I bet Gerald Ratner is breathing a huge sigh of relief today.

Because a new chapter is being hastily added to the encyclopaedia of PR disasters and it will be dedicated to Wolverhampton Wanderers’ owner Steve Morgan.

For years, Ratner’s self-induced, overnight obliteration of his high street jewellery store empire has been held up by most PR folks as one of the biggest public relations cock-ups of all time.

But now Morgan is right up there with him after his club lost its Premier League status and with it £30 million of revenue. The club has seen protests by fans, a slump in season ticket sales and it will be left with a white elephant of a new stand that it will struggle to fill in the second tier of English football next season.

But it all started off so well when the Wolves board sacked Mick McCarthy on 13th February. Wolves chief executive Jez Moxey gave a round of media interviews on the day McCarthy was sacked to explain how important it was that Wolves retained their Premier League status that the and position was “no job for a novice.”

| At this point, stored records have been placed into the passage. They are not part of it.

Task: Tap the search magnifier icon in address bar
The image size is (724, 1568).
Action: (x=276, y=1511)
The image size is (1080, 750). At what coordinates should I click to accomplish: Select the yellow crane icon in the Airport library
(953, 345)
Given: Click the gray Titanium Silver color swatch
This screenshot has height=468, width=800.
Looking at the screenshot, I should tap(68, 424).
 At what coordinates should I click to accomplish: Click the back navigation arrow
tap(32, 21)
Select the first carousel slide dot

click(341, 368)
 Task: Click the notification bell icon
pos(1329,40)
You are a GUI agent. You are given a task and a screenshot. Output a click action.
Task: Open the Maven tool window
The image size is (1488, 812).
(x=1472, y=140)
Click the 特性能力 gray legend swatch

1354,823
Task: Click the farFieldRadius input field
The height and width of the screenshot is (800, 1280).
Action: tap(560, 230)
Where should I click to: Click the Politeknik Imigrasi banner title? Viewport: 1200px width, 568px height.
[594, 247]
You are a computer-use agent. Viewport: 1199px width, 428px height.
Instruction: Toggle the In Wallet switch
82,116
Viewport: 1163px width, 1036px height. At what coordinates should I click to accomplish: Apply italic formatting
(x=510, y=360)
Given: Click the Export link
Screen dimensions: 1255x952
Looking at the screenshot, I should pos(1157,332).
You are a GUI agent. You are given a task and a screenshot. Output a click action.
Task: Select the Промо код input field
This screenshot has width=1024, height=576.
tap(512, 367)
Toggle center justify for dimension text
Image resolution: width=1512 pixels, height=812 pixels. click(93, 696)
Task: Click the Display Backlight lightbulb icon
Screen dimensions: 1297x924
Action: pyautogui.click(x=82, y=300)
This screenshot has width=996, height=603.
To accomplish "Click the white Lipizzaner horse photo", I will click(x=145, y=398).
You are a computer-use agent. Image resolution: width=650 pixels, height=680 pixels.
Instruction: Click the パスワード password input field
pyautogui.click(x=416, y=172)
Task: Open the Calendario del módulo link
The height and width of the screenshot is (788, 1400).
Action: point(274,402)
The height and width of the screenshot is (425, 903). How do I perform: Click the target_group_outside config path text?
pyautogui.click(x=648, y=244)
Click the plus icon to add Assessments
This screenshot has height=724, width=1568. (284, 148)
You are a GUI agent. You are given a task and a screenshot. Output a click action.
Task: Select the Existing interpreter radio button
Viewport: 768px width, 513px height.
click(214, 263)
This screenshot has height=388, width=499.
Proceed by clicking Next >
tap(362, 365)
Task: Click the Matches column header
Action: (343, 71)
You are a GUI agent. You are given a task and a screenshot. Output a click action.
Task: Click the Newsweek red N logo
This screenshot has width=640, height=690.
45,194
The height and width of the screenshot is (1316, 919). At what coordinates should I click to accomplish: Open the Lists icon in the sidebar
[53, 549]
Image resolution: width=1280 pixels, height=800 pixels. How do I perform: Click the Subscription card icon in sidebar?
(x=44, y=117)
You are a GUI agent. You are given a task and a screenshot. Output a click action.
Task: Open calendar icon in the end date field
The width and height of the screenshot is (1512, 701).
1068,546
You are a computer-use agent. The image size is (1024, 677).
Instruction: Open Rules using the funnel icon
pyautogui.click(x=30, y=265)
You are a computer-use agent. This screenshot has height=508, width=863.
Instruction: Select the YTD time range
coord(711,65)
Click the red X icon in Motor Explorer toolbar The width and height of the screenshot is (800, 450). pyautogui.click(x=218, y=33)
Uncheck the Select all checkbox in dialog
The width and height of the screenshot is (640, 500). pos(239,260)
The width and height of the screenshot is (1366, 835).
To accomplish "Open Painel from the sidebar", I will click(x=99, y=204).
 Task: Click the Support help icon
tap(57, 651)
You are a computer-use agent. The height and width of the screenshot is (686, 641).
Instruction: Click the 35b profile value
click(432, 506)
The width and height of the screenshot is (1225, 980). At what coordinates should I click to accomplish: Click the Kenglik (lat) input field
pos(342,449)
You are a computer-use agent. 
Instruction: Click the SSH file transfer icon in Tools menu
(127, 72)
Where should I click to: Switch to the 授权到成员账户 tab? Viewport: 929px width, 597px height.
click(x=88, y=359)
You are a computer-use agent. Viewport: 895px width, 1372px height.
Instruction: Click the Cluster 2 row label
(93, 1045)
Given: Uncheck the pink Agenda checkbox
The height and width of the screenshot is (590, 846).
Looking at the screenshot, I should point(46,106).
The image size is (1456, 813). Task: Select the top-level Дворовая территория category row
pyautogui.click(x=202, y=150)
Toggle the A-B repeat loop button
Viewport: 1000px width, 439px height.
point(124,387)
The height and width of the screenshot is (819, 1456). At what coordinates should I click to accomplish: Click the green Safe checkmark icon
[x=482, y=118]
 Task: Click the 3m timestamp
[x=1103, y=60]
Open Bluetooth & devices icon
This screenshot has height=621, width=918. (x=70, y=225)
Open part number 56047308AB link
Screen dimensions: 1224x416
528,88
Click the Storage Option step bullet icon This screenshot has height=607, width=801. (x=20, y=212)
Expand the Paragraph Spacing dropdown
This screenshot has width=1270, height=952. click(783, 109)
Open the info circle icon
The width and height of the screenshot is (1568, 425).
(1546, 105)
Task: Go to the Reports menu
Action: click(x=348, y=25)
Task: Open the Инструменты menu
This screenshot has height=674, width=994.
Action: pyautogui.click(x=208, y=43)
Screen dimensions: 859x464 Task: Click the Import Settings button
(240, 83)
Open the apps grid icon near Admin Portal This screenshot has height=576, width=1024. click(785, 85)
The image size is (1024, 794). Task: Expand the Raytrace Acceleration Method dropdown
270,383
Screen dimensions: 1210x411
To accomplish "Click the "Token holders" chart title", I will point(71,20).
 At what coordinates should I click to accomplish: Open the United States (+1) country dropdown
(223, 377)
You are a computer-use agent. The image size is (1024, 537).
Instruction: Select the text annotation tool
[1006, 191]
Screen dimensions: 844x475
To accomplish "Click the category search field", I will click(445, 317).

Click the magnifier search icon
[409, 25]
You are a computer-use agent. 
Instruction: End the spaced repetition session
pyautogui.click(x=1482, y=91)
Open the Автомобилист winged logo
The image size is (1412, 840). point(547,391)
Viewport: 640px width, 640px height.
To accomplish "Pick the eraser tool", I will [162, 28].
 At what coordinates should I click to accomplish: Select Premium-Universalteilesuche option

Moxey’s proactive stance was admired by many in media and PR circles, but the capitulation from that point onwards is nothing short of meteoric.

Having spent almost two weeks trying, and very publicly, failing to land a manager, Morgan and Moxey introduced McCarthy’s number two, Terry Connor, to the media as Wolves’ interim manager. Connor is a coach with no management experience and yet he was put in charge of a club that was in danger of going down quicker than the Titanic.

And go down it did.

When relegation was confirmed, Wolves added insult to injury on its official Twitter account with dreadful PR rhetoric saying that the ‘club will learn lessons’. No s**t Sherlock, 28,000 fans inside Molineux knew that no-brainer the moment someone with no experience was put in to a job they have never done before when there was so much at stake.

The only thing the Wolves board has got right in this whole sorry mess is that it was right with it’s original prophecy that the vacancy for a Wolves manager was no job for a novice and so it proved.

Morgan has lost credibility and money. But, most important of all, he has lost the respect of Wolves fans like me who wanted strong leadership at a time of crisis and got a fudge that will keep coming back to haunt him for years to come.

If I were Gerald Ratner I would be sending Steve Morgan a big bottle of fizz to say thanks.